Perfection #2

My drive for perfection makes it hard for me to accept anything less.  I consistently push myself for improvement in nearly every arena.  However, I am working at trying to change that.

Probably ten years ago, I discovered flylady.net, a great website that really shed some light on how I perceived myself.  It was interesting to read her daily emails that claimed messy, cluttery homes were generally inhabited by perfectionists who had given up trying.  If they couldn’t keep their entire home perfectly clean at all times, then what was the point?  These perfectionists, she claimed, considered themselves utter failures for their lack of perfection.  To combat that perception, flylady sent daily emails encouraging you to set a timer and declutter your home for just five minutes at a time.  It was a great idea and I implemented it for a while, but unfortunately quit some time ago.

The point is, I have been struggling with my own desire to be “the best”, “the expert”, or perfect for years now.

Today, I am giving myself permission to not be perfect.  I did not run every time my Couch to 5K app told me to, but I did for most of them.  That was certainly a huge improvement over yesterday.

Today, I am going to celebrate small victories.

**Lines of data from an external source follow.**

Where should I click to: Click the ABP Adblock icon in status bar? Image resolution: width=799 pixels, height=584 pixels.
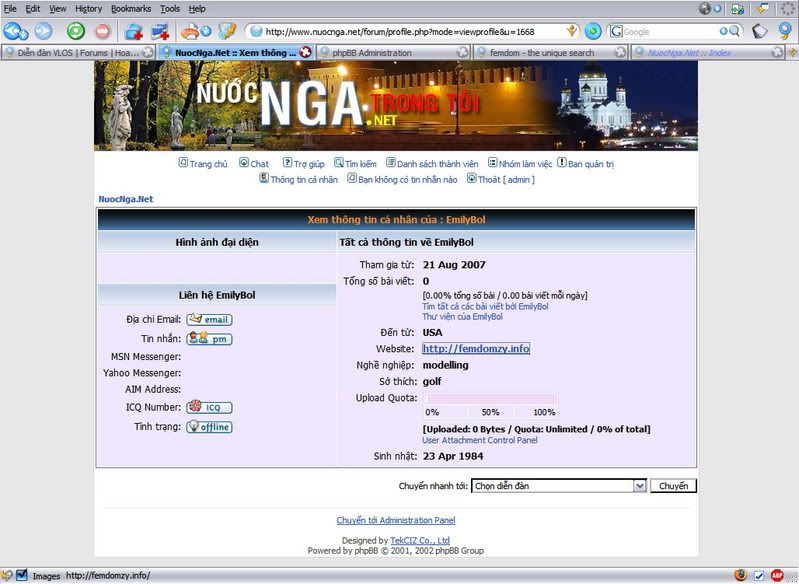pos(776,575)
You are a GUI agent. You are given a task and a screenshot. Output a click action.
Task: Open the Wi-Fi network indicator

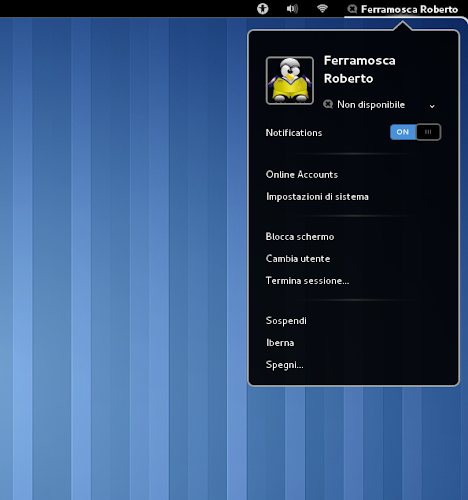coord(322,9)
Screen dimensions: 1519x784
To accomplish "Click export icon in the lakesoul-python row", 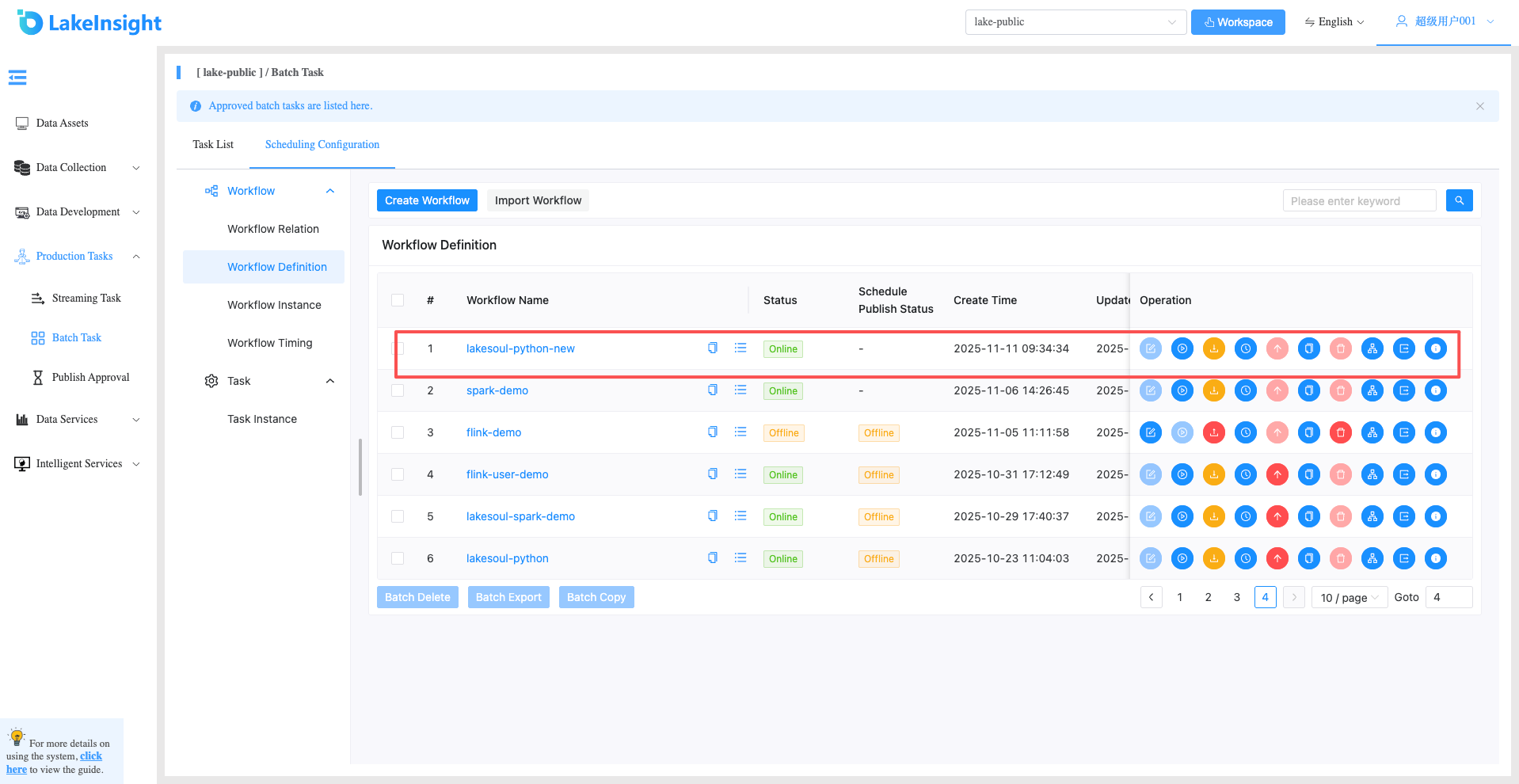I will (x=1404, y=558).
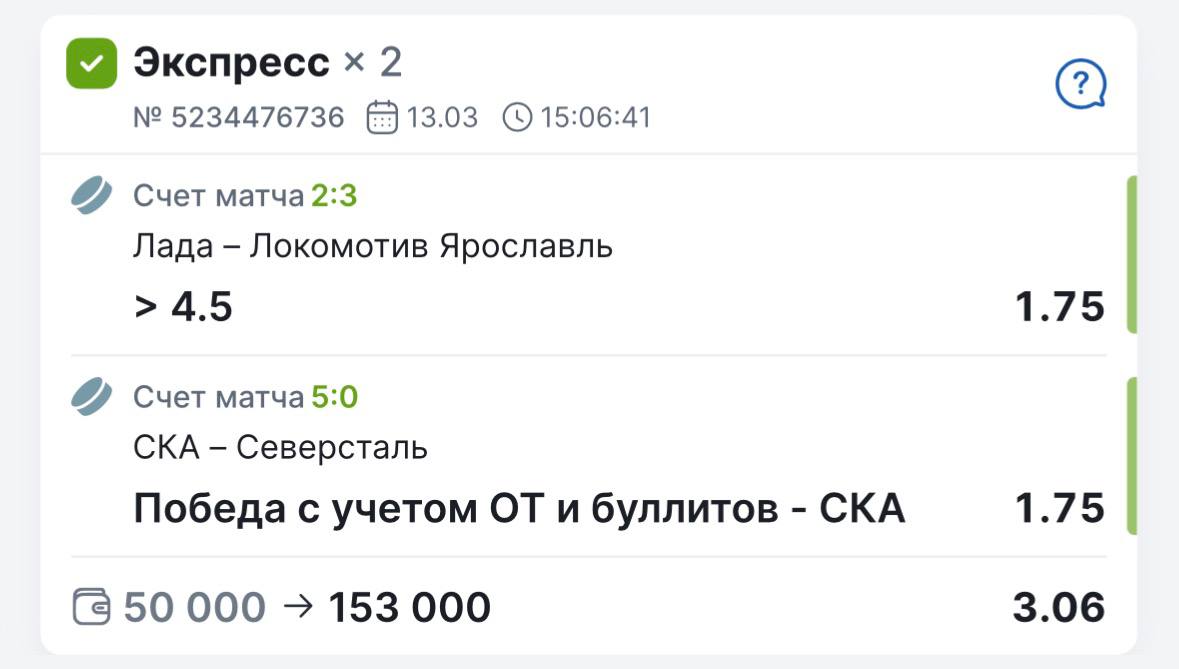Open Лада – Локомотив Ярославль match
This screenshot has width=1179, height=669.
pos(372,246)

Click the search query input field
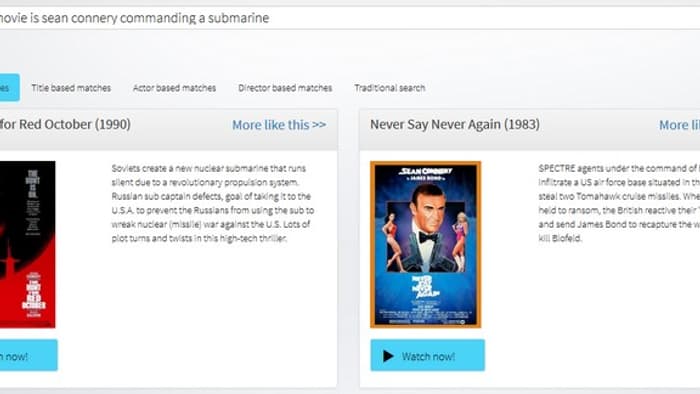(x=350, y=18)
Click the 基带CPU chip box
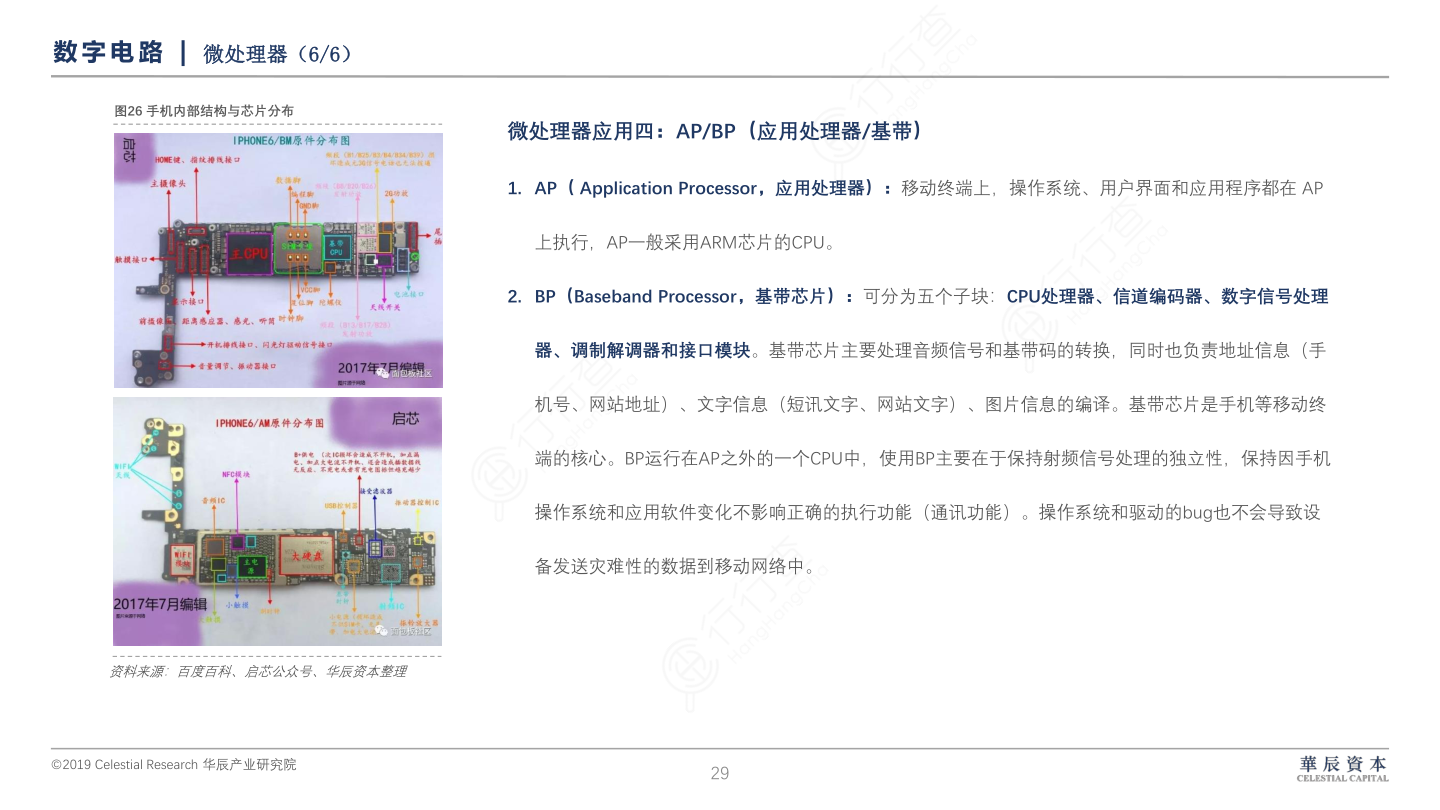Screen dimensions: 1440x810 [336, 248]
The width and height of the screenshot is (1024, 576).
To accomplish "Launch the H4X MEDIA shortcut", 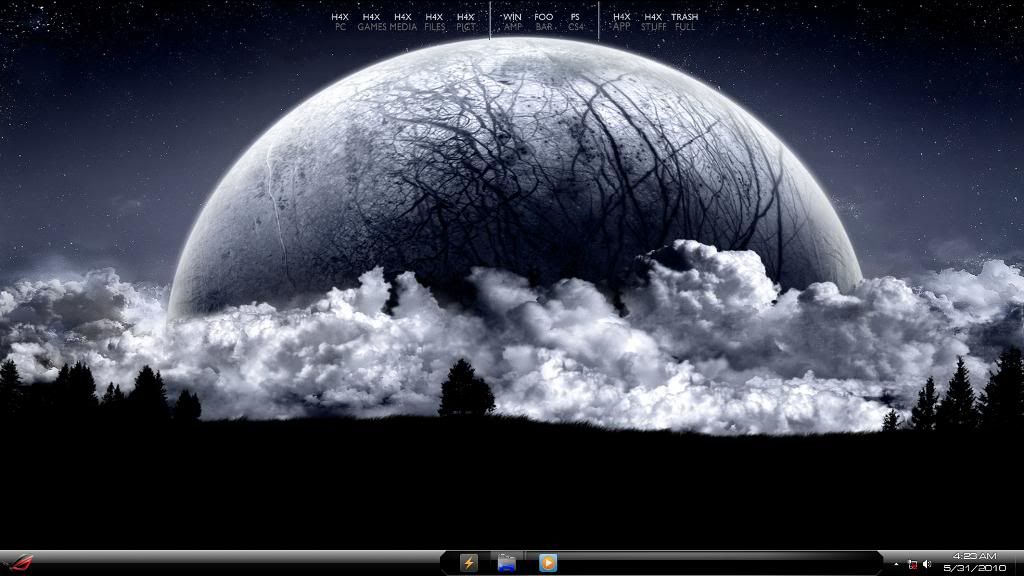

Today, I am going to love me.


1 thought on “Perfection #2”

  1. Natalie, I think the flylady is right. I am tired of trying to keep a perfect home. It is so-o-o overwhelming! And yes, I have considered myself a failure for not being able to “do it all.” But, over the past few years, I have come to realize something…it’s okay! It’s not the end of the world. Going through all the medical nightmares I’ve been going through, I can’t do nearly what I could do before. Nevertheless, sometimes there’s a voice in my ear that tries to lay condemnation on me. I just tell it to go away, I don’t want to hear it! God loves me for me, not for what I have done or what I will do. (Almost sounds like a song there:~) I am so glad you are going to love you. After God, you should be the first to love you. Keep up the great writing!